By Patricia Salber

512px-Spices_in_an_Indian_marketAre your spices filthy?  If they are imported, and in the US most are, they might well be.  A brief article in the November 27, 2013 issue of JAMA reports on the findings of a draft risk profile issue by the FDA on October 30.  It found that ~12% of imported spices were contaminated with filth (rodent hairs, insects or insect fragments, and occasionally animal and/or insect fecal materials).  Yuk!

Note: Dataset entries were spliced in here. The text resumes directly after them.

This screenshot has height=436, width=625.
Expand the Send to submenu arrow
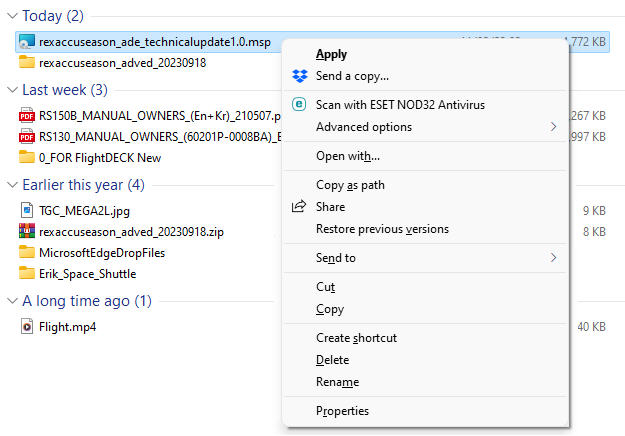[553, 258]
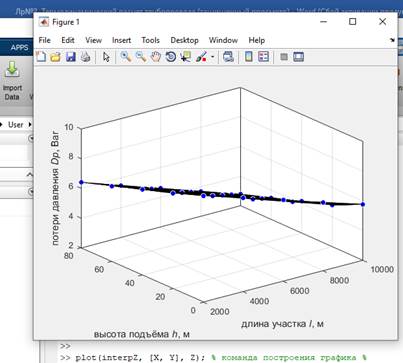Click the blue data point at far right
403x363 pixels.
[x=363, y=204]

But the concern is beyond yuk.  Almost 6% of spices sampled were contaminated with Salmonella.  Further, these contaminates have been tied to outbreaks of foodborne illnesses.  According to the article, there have been 124 spice-related outbreaks between 1973 and 2010 including a large outbreak of Salmonella-related illness in 2008-2009 associated with the use of white pepper.  The outbreaks caused 1946 illnesses, 128 hospitalization, and 2 deaths.

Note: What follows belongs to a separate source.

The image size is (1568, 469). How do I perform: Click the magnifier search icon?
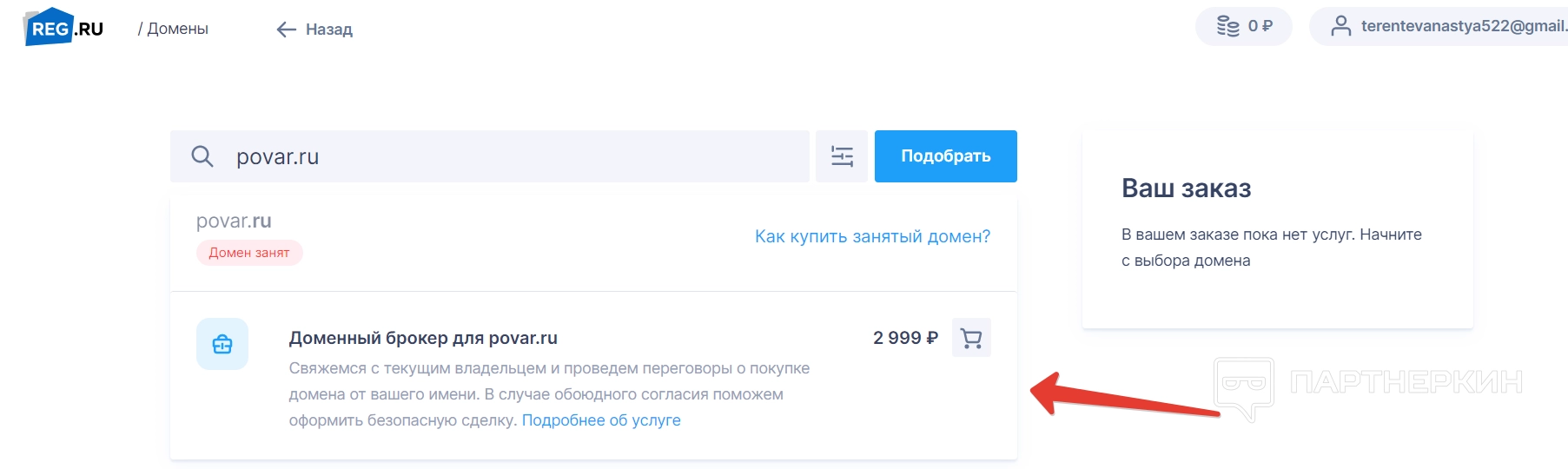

There are three main reasons for the contamination:

  •  Failure to limit animal access to the spice source plants at harvest or during drying
  • Failing to prevent stored-product pests from accessing the spices during storage
  • Failure to apply an effective pathogen reduction treatment

So, what can your do, short of reverting to a bland diet?  One answer is to grow your own herbs and spices.   This gives you ultimate control.  My yard supplies everything I need except for complex spices, such as curry mixes.  I grow basil, bay leaf, oregano, marjoram, cilantro, parsley, lemon grass, hot peppers, sage, peppermint, and spearmint and more – or rather it grows itself, I just harvest it.  If this is not your cup of tea or if your thumb is not green, try to buy locally grown spices from reliable sources, such as farmers’ markets or natural food stores.

Hopefully, shining a light on the contamination issue will bring market forces to bear on the overseas spice producers to literally clean up their act.